### What the exercise asks
After locating the line that contains "Click the OBV" in the records below, write out exactly that line and each line after it through the one that contains "Screen dimensions: 1435x874", and nothing else.

***** Supplied data *****

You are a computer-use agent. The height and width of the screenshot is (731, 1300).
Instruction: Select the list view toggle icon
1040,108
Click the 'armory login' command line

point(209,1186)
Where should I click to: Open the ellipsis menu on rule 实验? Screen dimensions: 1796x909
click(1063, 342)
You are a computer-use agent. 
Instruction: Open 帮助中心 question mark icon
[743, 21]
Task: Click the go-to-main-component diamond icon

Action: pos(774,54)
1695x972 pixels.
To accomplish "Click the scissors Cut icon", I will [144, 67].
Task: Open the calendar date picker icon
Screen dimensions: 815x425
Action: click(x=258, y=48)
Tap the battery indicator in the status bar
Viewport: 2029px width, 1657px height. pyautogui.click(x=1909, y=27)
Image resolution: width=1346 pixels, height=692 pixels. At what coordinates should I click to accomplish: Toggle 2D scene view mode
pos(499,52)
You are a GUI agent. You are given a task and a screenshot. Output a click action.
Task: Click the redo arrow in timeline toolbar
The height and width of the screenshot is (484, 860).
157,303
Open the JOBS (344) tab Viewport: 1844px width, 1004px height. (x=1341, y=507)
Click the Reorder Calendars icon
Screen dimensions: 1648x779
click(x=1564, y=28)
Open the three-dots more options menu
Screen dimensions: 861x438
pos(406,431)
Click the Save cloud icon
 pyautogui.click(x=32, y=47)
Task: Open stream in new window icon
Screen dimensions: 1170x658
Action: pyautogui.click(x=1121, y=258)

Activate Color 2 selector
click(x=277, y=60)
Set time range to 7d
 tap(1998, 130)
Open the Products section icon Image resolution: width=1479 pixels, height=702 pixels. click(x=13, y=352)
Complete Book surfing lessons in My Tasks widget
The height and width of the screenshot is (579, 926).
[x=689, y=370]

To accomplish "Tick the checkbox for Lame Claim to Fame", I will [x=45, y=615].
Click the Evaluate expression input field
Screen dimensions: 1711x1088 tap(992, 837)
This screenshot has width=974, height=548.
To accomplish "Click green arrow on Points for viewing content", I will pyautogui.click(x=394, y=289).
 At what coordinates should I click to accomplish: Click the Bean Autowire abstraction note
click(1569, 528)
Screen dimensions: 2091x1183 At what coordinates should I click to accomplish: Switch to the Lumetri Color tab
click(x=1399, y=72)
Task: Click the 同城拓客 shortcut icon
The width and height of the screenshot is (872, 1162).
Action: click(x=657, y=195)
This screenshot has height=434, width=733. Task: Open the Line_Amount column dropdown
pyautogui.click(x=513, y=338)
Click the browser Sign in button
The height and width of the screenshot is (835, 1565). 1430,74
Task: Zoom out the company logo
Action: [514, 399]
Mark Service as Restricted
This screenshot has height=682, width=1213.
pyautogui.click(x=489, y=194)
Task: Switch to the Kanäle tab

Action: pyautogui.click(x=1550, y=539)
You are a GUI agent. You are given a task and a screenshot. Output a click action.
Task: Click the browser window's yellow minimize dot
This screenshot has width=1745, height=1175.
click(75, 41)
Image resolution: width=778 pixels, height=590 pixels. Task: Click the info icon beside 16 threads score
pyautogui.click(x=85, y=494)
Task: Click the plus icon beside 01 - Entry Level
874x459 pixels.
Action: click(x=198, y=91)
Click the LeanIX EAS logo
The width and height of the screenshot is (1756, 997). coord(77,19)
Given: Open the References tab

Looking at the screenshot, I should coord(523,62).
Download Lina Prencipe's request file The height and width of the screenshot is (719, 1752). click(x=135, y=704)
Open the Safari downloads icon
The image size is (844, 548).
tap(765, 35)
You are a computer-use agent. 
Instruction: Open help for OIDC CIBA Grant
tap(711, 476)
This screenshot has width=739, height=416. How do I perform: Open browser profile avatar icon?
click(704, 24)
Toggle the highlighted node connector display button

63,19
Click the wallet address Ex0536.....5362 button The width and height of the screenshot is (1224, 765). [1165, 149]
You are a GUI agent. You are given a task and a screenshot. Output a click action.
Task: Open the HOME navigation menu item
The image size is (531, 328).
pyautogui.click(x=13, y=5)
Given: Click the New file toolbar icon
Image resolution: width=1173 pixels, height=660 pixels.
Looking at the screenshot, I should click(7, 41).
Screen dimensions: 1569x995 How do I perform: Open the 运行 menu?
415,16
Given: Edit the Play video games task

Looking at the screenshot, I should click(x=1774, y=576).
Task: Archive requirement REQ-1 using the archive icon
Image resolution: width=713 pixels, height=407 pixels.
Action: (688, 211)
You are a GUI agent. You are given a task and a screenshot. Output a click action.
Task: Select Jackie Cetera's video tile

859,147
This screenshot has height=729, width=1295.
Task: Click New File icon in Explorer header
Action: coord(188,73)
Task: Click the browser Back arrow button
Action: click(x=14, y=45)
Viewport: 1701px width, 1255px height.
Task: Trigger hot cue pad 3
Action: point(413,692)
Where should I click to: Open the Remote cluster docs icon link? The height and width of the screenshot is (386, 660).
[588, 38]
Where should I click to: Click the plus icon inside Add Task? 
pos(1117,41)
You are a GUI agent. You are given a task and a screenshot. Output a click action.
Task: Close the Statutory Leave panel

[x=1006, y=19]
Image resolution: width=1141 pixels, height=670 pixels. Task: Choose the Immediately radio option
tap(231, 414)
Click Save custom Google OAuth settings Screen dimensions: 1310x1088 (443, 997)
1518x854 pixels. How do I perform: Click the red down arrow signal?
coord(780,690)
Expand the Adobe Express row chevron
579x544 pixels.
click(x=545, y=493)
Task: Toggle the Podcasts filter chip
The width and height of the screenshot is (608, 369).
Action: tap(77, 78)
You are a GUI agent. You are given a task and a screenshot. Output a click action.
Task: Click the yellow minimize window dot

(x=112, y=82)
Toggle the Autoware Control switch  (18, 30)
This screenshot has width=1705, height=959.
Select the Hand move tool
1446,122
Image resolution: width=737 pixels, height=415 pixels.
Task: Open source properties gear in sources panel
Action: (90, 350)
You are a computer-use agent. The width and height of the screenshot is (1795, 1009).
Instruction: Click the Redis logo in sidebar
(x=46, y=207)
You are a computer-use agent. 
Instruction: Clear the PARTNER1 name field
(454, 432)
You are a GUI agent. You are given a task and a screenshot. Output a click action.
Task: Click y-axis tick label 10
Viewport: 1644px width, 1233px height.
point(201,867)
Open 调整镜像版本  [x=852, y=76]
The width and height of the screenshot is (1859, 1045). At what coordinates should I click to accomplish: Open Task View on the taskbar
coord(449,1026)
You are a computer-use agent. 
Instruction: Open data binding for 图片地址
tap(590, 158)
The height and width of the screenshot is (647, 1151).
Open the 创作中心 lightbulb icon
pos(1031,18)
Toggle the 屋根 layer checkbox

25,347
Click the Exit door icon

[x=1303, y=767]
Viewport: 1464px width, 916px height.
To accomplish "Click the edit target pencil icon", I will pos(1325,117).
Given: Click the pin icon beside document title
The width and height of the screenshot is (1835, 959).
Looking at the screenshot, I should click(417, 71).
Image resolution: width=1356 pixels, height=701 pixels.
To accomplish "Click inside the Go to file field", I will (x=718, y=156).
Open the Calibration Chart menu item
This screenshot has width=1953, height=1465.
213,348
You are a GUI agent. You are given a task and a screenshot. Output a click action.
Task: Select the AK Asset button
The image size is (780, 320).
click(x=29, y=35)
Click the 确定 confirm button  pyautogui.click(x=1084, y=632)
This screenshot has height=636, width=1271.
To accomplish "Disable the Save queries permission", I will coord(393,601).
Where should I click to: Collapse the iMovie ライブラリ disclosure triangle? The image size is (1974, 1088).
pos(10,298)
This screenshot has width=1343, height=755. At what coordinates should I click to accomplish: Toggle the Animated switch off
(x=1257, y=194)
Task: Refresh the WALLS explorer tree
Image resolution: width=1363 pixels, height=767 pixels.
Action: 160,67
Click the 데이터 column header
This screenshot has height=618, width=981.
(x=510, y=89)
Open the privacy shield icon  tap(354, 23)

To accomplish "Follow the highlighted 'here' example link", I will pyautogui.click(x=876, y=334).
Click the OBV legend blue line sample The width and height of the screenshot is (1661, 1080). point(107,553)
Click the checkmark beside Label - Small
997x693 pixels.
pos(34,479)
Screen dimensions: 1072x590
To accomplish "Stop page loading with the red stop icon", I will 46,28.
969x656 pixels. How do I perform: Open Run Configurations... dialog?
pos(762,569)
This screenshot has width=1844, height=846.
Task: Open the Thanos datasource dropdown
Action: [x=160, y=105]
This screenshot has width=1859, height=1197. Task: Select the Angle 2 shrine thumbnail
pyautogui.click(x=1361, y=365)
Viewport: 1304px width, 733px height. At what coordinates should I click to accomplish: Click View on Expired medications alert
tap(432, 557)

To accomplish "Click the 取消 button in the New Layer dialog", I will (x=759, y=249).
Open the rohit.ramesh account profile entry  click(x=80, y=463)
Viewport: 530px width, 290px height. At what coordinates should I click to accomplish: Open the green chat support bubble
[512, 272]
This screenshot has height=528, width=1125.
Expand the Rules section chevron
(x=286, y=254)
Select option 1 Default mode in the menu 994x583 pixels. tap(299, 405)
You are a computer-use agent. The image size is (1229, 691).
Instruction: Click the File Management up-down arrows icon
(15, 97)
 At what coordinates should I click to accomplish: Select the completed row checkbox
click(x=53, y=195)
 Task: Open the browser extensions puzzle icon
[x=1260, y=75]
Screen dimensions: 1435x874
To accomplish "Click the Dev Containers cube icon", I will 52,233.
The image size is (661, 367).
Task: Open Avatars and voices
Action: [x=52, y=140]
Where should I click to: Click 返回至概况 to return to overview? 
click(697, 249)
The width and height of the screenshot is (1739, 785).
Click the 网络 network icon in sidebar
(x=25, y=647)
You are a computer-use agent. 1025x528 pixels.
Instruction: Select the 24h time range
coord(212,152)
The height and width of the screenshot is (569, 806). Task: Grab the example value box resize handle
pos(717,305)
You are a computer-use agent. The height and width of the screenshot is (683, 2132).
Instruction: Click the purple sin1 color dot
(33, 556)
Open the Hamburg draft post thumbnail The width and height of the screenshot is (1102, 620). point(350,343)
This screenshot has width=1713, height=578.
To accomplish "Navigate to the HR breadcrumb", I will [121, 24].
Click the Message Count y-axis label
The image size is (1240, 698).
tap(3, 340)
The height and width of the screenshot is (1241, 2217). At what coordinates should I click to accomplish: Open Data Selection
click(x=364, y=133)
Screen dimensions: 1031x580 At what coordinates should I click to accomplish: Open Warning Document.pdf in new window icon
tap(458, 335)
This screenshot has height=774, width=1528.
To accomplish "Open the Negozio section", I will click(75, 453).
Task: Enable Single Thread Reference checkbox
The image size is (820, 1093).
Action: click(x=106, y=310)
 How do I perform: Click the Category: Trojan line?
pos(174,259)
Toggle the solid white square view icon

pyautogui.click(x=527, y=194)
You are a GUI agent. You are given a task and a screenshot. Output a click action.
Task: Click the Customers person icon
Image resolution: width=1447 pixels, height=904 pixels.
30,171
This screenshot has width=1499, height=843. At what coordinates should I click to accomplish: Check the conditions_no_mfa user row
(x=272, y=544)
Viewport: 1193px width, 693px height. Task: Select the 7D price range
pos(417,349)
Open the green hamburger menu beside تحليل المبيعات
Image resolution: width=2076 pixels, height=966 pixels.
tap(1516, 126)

*****

### Final answer
Click the OBV legend blue line sample The width and height of the screenshot is (1661, 1080). point(107,553)
Click the checkmark beside Label - Small
997x693 pixels.
pos(34,479)
Screen dimensions: 1072x590
To accomplish "Stop page loading with the red stop icon", I will 46,28.
969x656 pixels. How do I perform: Open Run Configurations... dialog?
pos(762,569)
This screenshot has width=1844, height=846.
Task: Open the Thanos datasource dropdown
Action: [x=160, y=105]
This screenshot has width=1859, height=1197. Task: Select the Angle 2 shrine thumbnail
pyautogui.click(x=1361, y=365)
Viewport: 1304px width, 733px height. At what coordinates should I click to accomplish: Click View on Expired medications alert
tap(432, 557)

To accomplish "Click the 取消 button in the New Layer dialog", I will (x=759, y=249).
Open the rohit.ramesh account profile entry  click(x=80, y=463)
Viewport: 530px width, 290px height. At what coordinates should I click to accomplish: Open the green chat support bubble
[512, 272]
This screenshot has height=528, width=1125.
Expand the Rules section chevron
(x=286, y=254)
Select option 1 Default mode in the menu 994x583 pixels. tap(299, 405)
You are a computer-use agent. The image size is (1229, 691).
Instruction: Click the File Management up-down arrows icon
(15, 97)
 At what coordinates should I click to accomplish: Select the completed row checkbox
click(x=53, y=195)
 Task: Open the browser extensions puzzle icon
[x=1260, y=75]
Screen dimensions: 1435x874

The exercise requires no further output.